Он налил себе в стаканчик остывшего чая, пригубил. Все такой же спокойный. Умудренный покоем или успокоенный мудростью. Седая холеная борода, темные зрачки прикрыты тяжелыми черепашьими веками. Темное лицо. Усталый. Ну кто он, кто же он?! О чем он думает? Как бы я дорого дал, чтобы прочитать сейчас его настоящие мысли… Меня ведь все равно не покидало ощущение спектакля. Продуманного до мелочей. Для будущего свидетеля в мире кафиров. Но отчего этот короткий разговор так вымотал меня? Почему я совершенно лишился сил, почему я постоянно ощущаю себя с ним на грани истерики? Какую власть он имеет надо мной? Почему я чувствую себя лягушкой, распятой на лабораторном столе, со вскрытым брюхом?
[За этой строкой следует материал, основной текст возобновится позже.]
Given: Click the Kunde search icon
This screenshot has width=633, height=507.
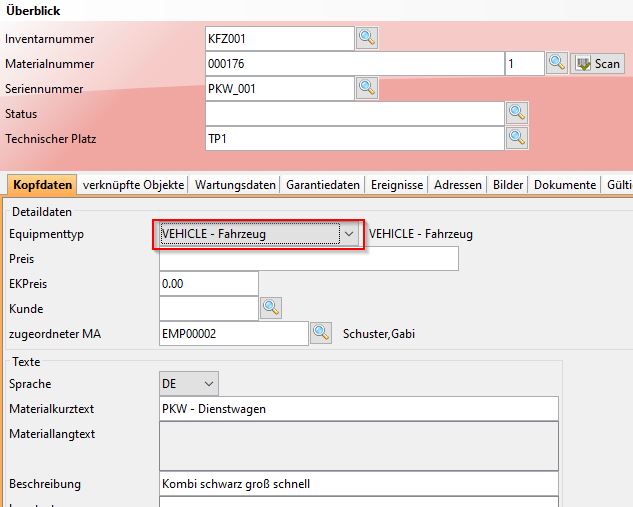Looking at the screenshot, I should 271,308.
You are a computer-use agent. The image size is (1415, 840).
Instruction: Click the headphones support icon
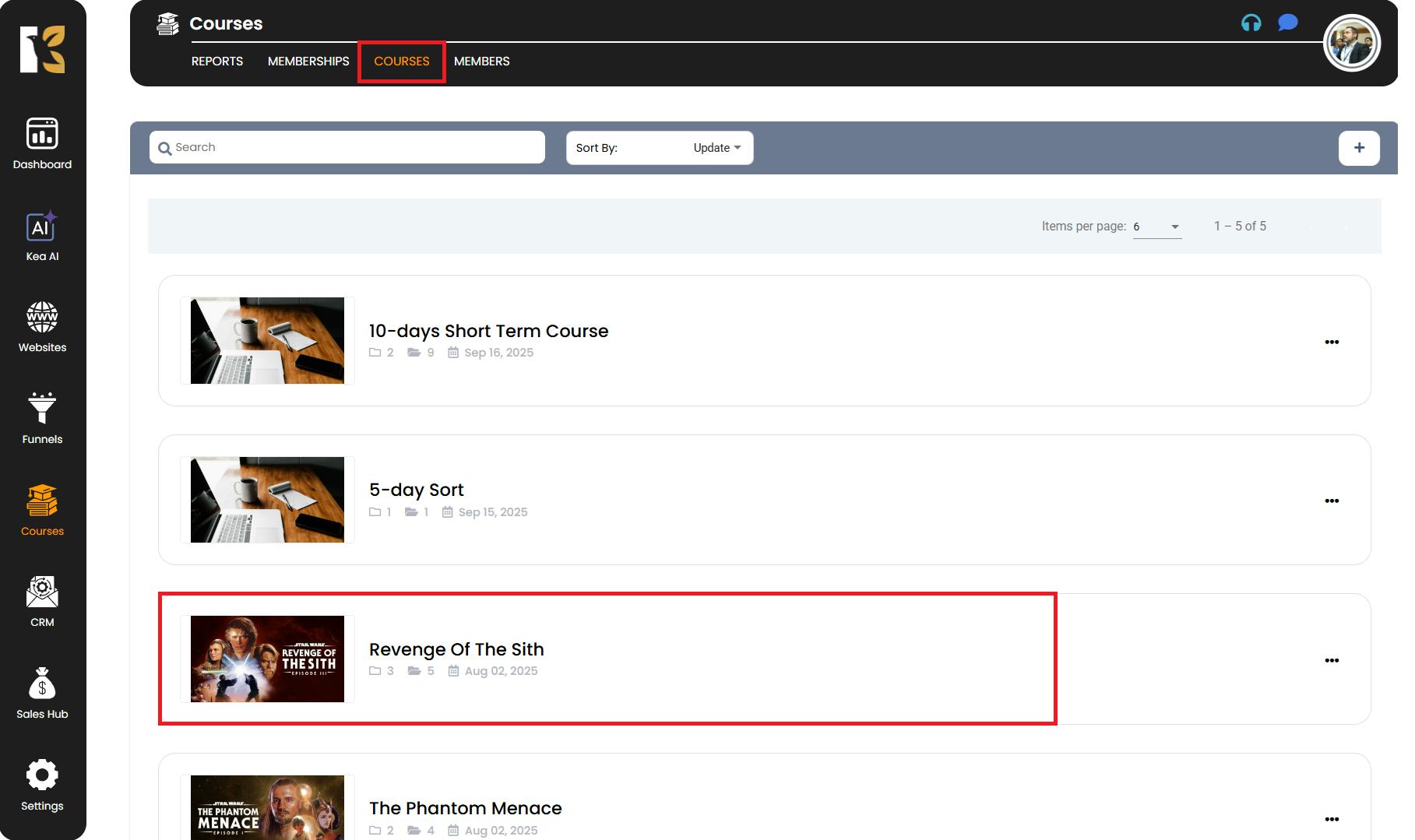point(1251,23)
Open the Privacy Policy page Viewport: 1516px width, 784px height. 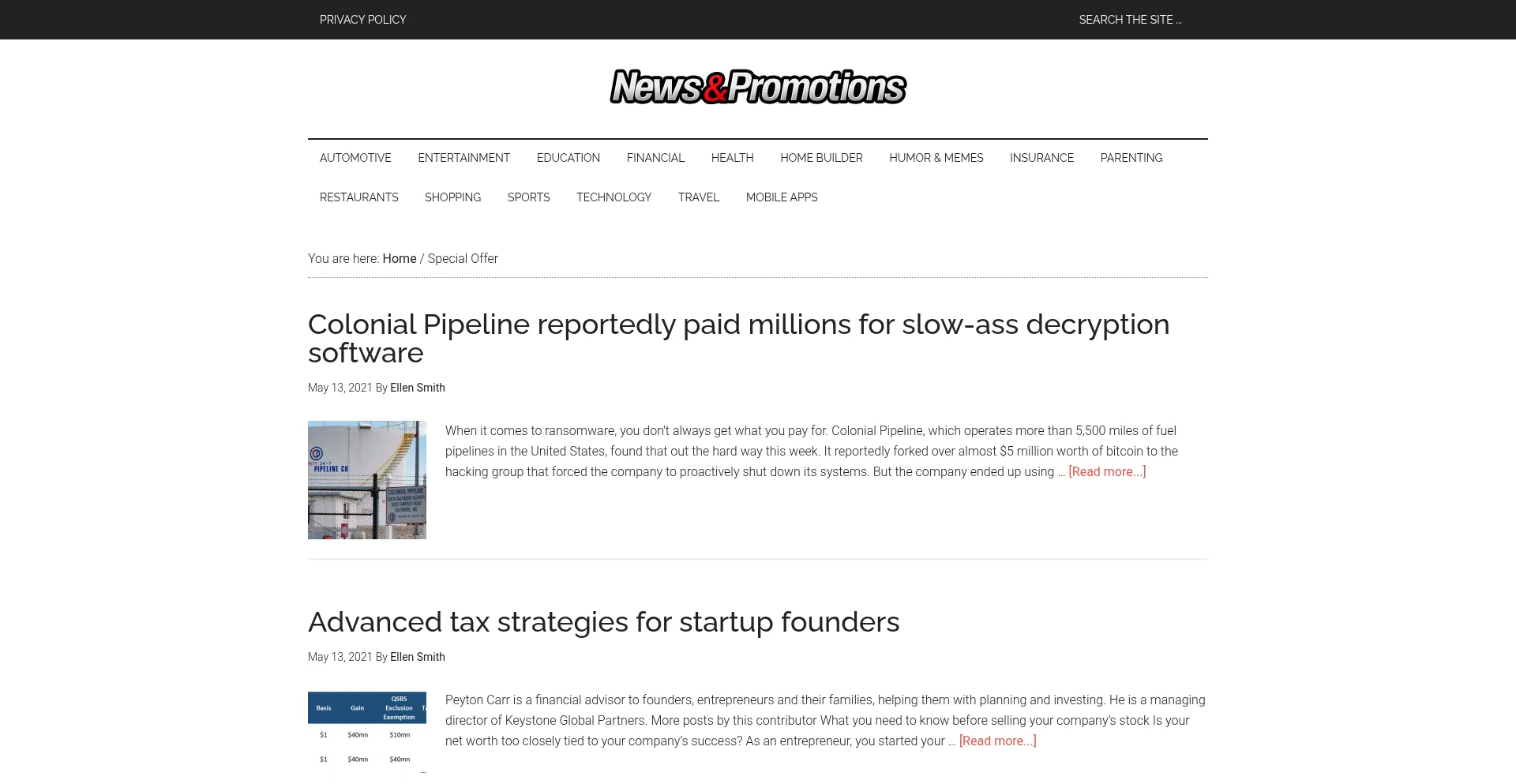pyautogui.click(x=362, y=20)
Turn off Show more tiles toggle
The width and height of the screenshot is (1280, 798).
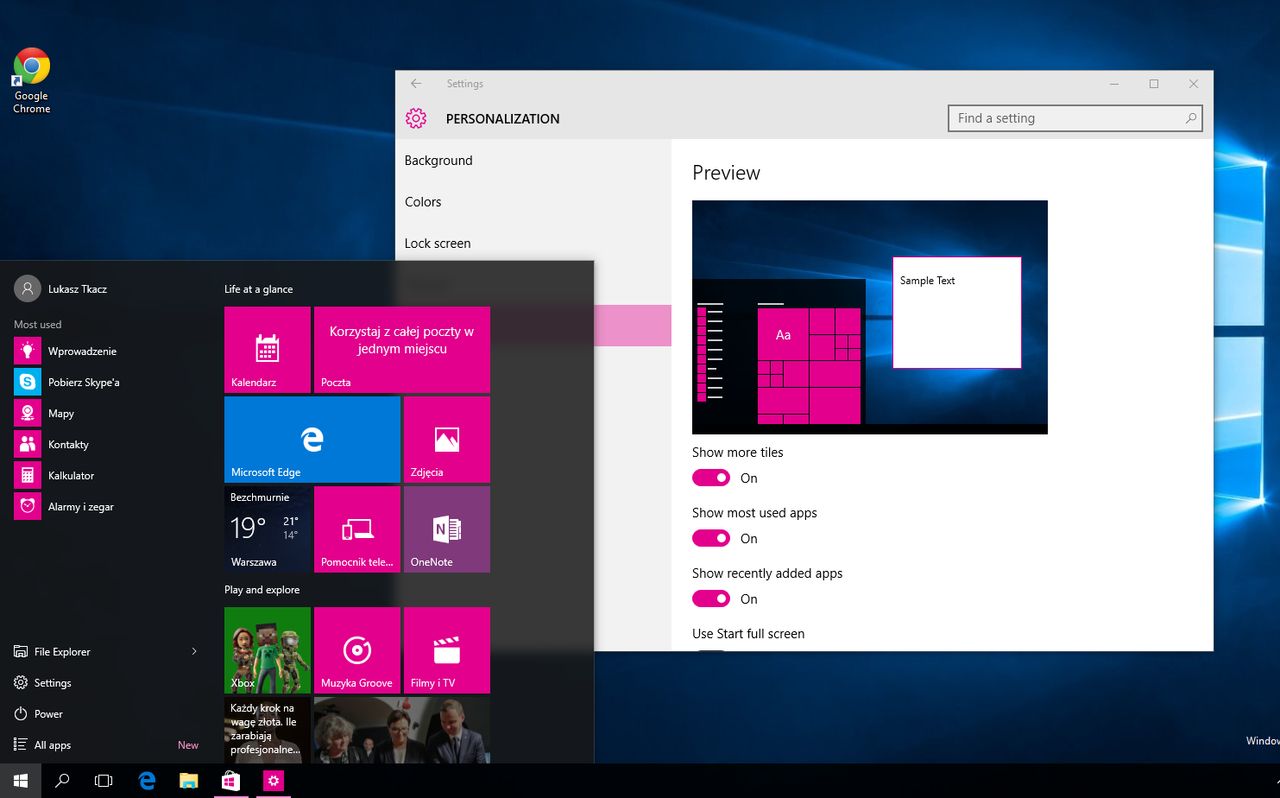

Откуда это мерзкое, гадкое чувство, что он видит меня насквозь, читает, как открытую книгу, знает все мои тайны, знает обо мне нечто такое, чего я сам даже не знаю?.. Телепат? Экстрасенс? Изощренный, опытный психолог? Ведь он так говорит, так себя ведет, что правду от лжи отделить невозможно. Я критериев не чувствую, где правда, где ложь! Неуловимый, скользкий,
— Я попал в Афганистан, когда был еще совсем мальчишкой. Развратным щенком из богатой семьи. Мне хотелось развлечься на войне, поскольку все остальные развлечения уже наскучили. Но в первой же перестрелке я испытал такой ужас, что испугался за свой рассудок. Мне до сих пор стыдно за то, как я себя тогда вел. Но дороги назад уже не было. Мы наступали под Кандагаром. Кафиры одолевали нас. Тяжелые, ежедневные бои. Много раненых, еще больше — убитых. В одном из боев меня тяжело контузило. Я очнулся в горном ущелье… ночью… совершенно один. Не представляя, где нахожусь, где наш лагерь… Ущелье было завалено трупами. И я пошел… пошел вперед. Я сдался своей смерти. Я сказал: Аллах мой Бог, и пускай случится что предначертано. Страха больше не было, только покой… Бескрайний покой. Я переступал через мертвых и не чувствовал ничего, кроме нерушимой безмятежности. Как ребенок, который играет с бабочкой на зеленом лугу… К утру я вышел к своим. Муджахиды не узнали меня: моя голова поседела. Они пытались со мной заговорить, но я не разбирал их слов. Три дня я не ел и не пил, просто сидел, прислонившись к камню. Меня сочли сумасшедшим, меджнуном. А я все не мог расстаться с блаженством… Я оказался за пределами. Там, где лишь Бог и Его воля. Больше ничего… Это можно только пережить. Ты падаешь в колодец ужаса… летишь, летишь… и если у тебя хватит сил и мужества достичь самого дна, ты изменишься навеки. Я давно мертв, Искендер. Я погиб в том бою, под Кандагаром, в ущелье. Тот, кто сидит перед тобой, — совершенно другой человек… Я хочу научить людей не бояться смерти… ни своей, ни чужой. Я не чувствую вины и не скорблю о павших. Моя душа принадлежит. Аллаху, Ему одному. Когда я закрываю глаза, я вижу только свет, и ничего больше. Свет… Иди, Искендер…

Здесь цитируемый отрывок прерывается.